(First, some notation. Each of the following summations is over all k. I'll use the & symbol to denote an intersection of sets.)
It sounds like you're happy with the "CT3 version" of the Law of Total Probability. This states that, for any event X (and sets A_k as you've already defined),
P(X) = ΣP(X|A_k)P(A_k)
... = ΣP(X&A_k).
Putting X = B&C gives
P(B&C) = ΣP(B&C&A_k). <-- (1)
By definition,
P(B|C) = P(B&C) ÷ P(C).
Using (1),
P(B|C) = [ ΣP(B&C&A_k) ] ÷ P(C)
... = Σ[ P(B&C&A_k) ÷ P(C) ]
... = Σ[ [P(B&C&A_k)÷P(C&A_k)] * [P(C&A_k)÷P(C)] ]
... = Σ[ P(B|C&A_k) * P(A_k|C) ],
which is the result we were looking for. I'll admit that I've missed out some of the technicalities (e.g. P(C) non-zero) but otherwise I think this works.

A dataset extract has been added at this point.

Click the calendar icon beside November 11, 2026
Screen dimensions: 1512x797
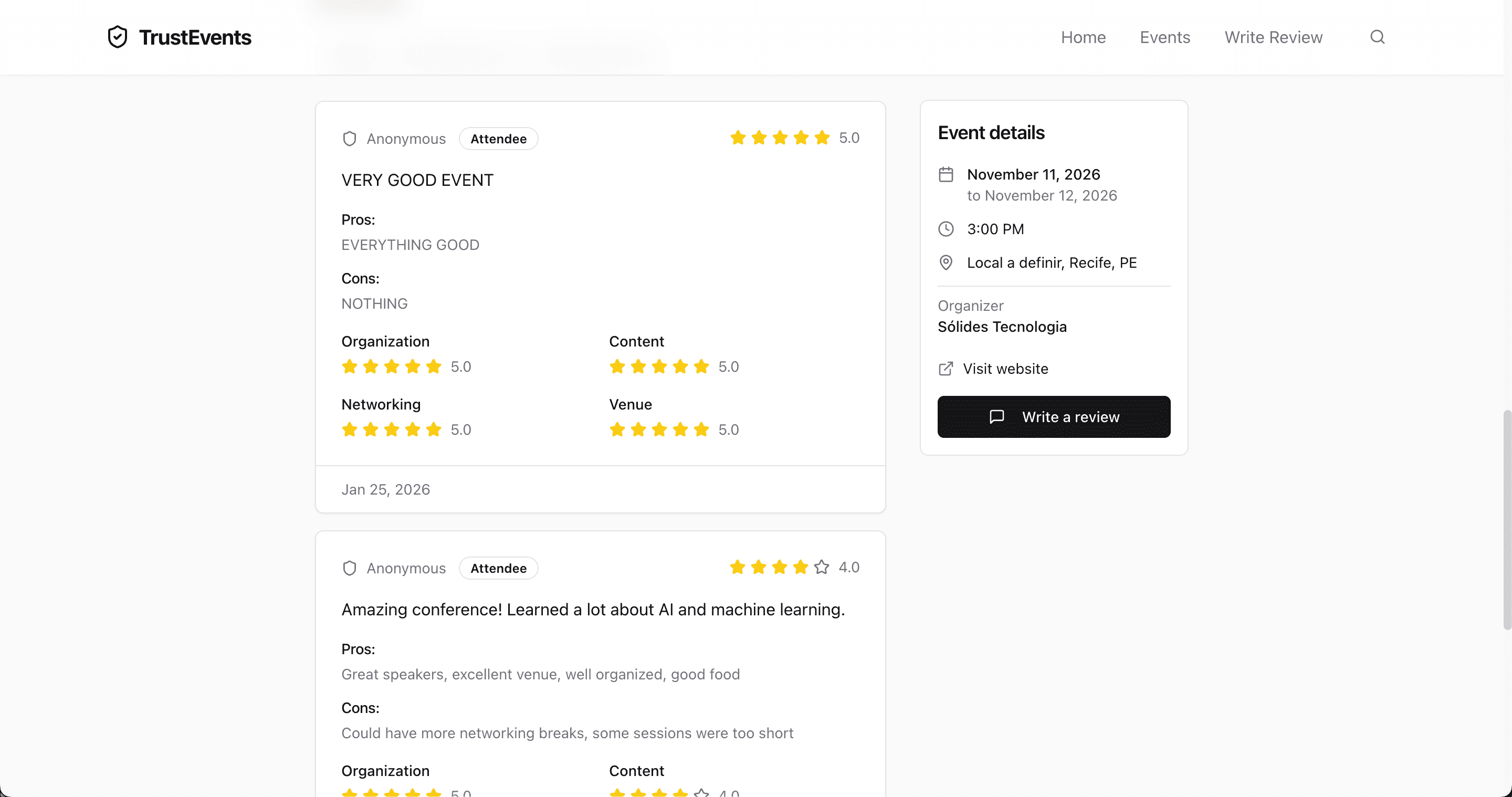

I would've thought the proof of this result was unlikely to come up. The author of the Core Reading seems to regard it as an "obvious" (hmm) extension of the CT3 formula, with a "|C" tacked on the end of everything. So it may be safe to just state it.
But I guess you never know what the Examiners want to throw at you! I hope this helps.